You are implementing the formula incorrectly, and who taught you
how to calculate percentage error? Generally its like this

Percentage error = ((absolute value(Actual - approx))/Actual) * 100

That should set you off in the correct direction. Look at the
trapezoidal formula again.
• 05-08-2006
Tarento
Yeah, it ain't working. My teacher insists the integral is correct, but I don't believe him. :( The integral looks correct, but maybe I'm not seeing something?
• 05-08-2006
Richie T
I could write code that did this correctly and explain it to you,
but you wouldn't benefit as much from that as what I'm about to
suggest - I googled for "trapezoidal rule" and this was the first
link that popped up - it explains each term in the equation.

My advice is to compare the formula to your approach, and if
it is mostly incorrect (i didn't check that it is, but it probably is),
scrap your current implementation and rewrite as close to the
formula as possible - this can be done using a for loop that
iterates for "the number trapezoids" times - a single statement
can evaluate the result for each trapezoid.

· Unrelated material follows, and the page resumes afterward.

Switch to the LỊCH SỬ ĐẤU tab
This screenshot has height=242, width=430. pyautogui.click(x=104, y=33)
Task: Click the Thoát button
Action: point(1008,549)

Use sensible variable
names and the implementation should be easier to write.
• 05-09-2006
Salem
So start learning how to debug your own code.
Code:

```                for(k=0; k<n1; k++)                 {                         x = (double)k * (3./n_trap);                         f = sinh(x);                         sum += f;                         printf( "Loop %f: x=%f, f=%f, sum=%f\n", k, x, f, sum );                 }```
Does this output look OK, compared to what you worked out by hand?
If it does, move on to your next calculations.

Why is 'k' a floating point number, when used as a loop variable?